At the moment it's apparent that no one or group of a generation is prepared to say how the dream can be achieved. Ways will have to be worked out by the best minds and most caring hearts of all the generations working hard together and starting now, today, or it will be too late.
I don't know the methods that will be used, but I believe I know some of the qualities, and attitudes, of the people who will make the dream come true -- I believe that girls and women can play a big part as they have in times of distress and crisis, or lack of direction, in the past.
The attitudes, or attributes, I think, must contain large amounts of courage, faith, awareness, intellect, and adventurousness, if we are to find answers and make them work. These are qualities that we learn from others - from our parents, Rabbi, priest, minister, Scout leader, or the example of our heroes and heroines. When my own back needs stiffening, I turn to the example of persons I admire - such persons are not always women - but this is pretty much a girl's night, isn't it? I'm going to share, briefly, the stories of four women who exemplify the things we need today - maybe one or more of them will mean a lot to you too.
I don't know how old the first woman is, but I think just a teenager, although she has been married and left a widow by the wars. Her name is Ruth and we have to go back 3,000 years - to a dusty road on a late summer's day. The road leads from a Moabite village to the land of Jordan and the land of Israel. There are three women standing in the road, crying. One is Ruth, the other a girl named Orpah and there is an older woman, Naomi. All have lost husbands in the war, and Naomi is about to leave to return to the town of Bethlehem where she was born.
Both of the younger girls cling to Naomi and plead with her to go with her but Orpah is persuaded to turn back, to her own home. Ruth, after speaking the loveliest words of faith and total commitment that were ever spoken, goes on the road with Naomi. You must know the words, "Entreat me not to leave thee, and to return from following after thee; for whither thou goest, I will go; and where thou lodgest, I will lodge; thy people shall be my people, and thy God my God; where thou diest, will I die." It was her choice to go into unknown country, to face the hardships of the road - it must have been a kind of primitive camping - all would be new and different.
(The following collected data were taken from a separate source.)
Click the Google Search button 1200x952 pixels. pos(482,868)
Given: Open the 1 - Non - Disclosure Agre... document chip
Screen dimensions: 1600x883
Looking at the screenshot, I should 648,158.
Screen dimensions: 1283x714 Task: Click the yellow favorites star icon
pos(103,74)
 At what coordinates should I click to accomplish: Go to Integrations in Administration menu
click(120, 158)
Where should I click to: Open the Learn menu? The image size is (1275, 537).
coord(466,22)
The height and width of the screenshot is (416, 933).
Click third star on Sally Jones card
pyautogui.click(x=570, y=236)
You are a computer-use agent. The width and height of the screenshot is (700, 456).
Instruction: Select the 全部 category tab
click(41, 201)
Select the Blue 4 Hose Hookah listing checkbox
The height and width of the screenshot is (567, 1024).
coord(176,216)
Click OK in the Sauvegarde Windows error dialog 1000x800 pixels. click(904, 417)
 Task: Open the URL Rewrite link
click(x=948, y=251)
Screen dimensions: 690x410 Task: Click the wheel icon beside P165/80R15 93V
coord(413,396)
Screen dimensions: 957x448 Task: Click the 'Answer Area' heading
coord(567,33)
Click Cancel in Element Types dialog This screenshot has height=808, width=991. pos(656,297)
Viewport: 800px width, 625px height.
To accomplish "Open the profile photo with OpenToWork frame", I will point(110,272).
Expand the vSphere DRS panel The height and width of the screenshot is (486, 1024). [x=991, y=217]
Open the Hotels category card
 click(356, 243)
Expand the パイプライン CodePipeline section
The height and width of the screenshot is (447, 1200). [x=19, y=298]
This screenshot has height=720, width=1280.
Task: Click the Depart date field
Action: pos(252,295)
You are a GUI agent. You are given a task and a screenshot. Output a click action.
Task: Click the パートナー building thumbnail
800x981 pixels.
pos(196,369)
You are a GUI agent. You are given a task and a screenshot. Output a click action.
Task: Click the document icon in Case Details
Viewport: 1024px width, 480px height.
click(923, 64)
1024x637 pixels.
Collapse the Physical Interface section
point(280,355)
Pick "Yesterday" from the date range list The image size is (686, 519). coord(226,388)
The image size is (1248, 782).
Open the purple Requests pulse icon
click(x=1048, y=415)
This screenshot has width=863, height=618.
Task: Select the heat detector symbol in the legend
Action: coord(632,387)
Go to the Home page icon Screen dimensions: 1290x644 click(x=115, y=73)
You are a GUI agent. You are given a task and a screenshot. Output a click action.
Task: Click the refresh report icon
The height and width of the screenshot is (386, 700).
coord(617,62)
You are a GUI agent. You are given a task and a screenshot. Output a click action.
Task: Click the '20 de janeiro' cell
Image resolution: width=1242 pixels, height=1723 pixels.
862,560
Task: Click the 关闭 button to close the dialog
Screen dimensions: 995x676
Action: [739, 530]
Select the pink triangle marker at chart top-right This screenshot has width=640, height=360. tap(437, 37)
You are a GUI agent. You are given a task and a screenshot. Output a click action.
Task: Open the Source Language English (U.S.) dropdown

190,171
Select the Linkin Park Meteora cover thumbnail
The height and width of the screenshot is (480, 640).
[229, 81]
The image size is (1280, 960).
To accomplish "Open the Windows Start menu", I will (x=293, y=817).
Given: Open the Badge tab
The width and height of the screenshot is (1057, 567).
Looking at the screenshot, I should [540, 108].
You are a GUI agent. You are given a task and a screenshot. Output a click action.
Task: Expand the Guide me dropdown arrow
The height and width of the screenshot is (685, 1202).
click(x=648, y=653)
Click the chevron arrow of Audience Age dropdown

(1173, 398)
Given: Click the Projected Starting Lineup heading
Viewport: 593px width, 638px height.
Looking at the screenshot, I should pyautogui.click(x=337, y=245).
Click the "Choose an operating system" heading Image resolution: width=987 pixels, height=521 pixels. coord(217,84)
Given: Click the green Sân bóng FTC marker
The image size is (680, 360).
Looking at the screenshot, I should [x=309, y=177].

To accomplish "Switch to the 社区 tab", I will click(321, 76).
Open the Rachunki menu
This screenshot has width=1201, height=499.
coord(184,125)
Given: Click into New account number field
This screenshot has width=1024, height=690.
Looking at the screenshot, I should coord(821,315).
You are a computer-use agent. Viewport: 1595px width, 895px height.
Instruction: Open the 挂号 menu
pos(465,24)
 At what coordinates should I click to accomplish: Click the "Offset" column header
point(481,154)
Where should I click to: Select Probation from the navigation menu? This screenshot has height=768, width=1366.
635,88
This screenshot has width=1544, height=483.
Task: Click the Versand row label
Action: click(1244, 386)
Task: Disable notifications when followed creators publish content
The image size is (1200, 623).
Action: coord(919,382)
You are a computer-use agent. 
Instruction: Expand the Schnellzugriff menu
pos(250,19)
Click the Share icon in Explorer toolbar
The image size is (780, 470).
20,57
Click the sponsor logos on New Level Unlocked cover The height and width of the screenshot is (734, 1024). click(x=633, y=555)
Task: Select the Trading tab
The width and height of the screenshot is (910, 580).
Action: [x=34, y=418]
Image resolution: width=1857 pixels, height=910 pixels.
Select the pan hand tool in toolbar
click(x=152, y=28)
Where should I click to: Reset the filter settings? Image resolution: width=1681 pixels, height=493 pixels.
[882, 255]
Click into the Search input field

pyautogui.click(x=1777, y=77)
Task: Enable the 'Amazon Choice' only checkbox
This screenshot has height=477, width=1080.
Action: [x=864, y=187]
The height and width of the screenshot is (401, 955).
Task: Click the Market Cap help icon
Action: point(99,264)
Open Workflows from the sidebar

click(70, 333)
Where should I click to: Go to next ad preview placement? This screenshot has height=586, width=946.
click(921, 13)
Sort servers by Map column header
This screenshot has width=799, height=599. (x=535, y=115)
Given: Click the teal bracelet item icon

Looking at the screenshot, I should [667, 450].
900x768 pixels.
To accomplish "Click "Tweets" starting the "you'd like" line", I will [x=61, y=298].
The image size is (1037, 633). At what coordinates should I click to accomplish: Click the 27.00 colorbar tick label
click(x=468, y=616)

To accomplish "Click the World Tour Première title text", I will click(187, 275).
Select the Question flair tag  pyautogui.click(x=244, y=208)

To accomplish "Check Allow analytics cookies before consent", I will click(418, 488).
This is the combination of faith and adventurousness that explorers have. "I've never seen a hill, but I have dreamed a hill behind it; I've never watched a falling star, without the hope I'd find it; and all the islands of the sea, have known my name and called to me." This is the faith and adventurousness of our astronauts. This was the girl, Ruth, and it may well be you taking off to live, or work, on the moon or Mars one day - or maybe in Pittsburgh, Los Angeles, Miami or Dallas or in lands far away.
The next woman I want to mention was a southern society girl, but she had solid roots in the Chicago pioneer Kinzie family. In today's world, she would have been, as a young married woman, a jet-setter - in the late 1800s, she traveled this country and the continent by carriage, train and steamer. We see her about 1912, when she was already 56 years old and physically handicapped by deafness. Her own life had turned out to be sad, but this woman, named Juliette Gordon Low, was thinking about other things. She had spent summers in Scotland, teaching young, very, very poor Scottish girls some simple skills, so that they could support themselves, and in England, she had seen the very beginnings of the Boy Scout movement with its emphasis on self reliance, high ethics, and skills. She dreamed a new dream - that girls and women shouldn't just be drudges around the home, or decorations around the home - but that they could learn to be terribly resourceful and learn skills that would enable them to take care of themselves, and others, in any kind of emergency, or even in the wilderness.
For the rest of her life, which was only 14 more years, Juliette Low committed herself entirely to this dream - she started the first Girl Scout troop in America, and kept going until there were troops, serving rich girls and poor, from every kind of faith and ethnic community, all over the country. She had enormous courage and inventiveness.
The third woman came rather lately into my life, but her qualities of intellect and faith and courage are an inspiration. She is Coretta King, Mrs. Martin Luther King. Living and working beside a man who had a dream so great that he was willing to die for it, was almost certain to die for it, and did die for it - she was all woman and helpmeet during his life, but found the courage needed to carry on the work for his dream into the future. "I say to you today, even though we face the difficulties of today and tomorrow, I still have a dream. It is a dream deeply rooted in the American Dream, I have a dream that one day this nation will rise up, live out the true meaning of its creed; 'We hold these truths to be self-evdent, that all men are created equal' --- 'that the rough place shall be made plain, and the crooked places will be made straight. --- when we allow freedom to ring - when we let it ring from every city --- we will be able to speed up that day when all God's children, black men and white men, Jews and Gentiles, Protestants and Catholics, will be able to join hands and sing ---- free at last."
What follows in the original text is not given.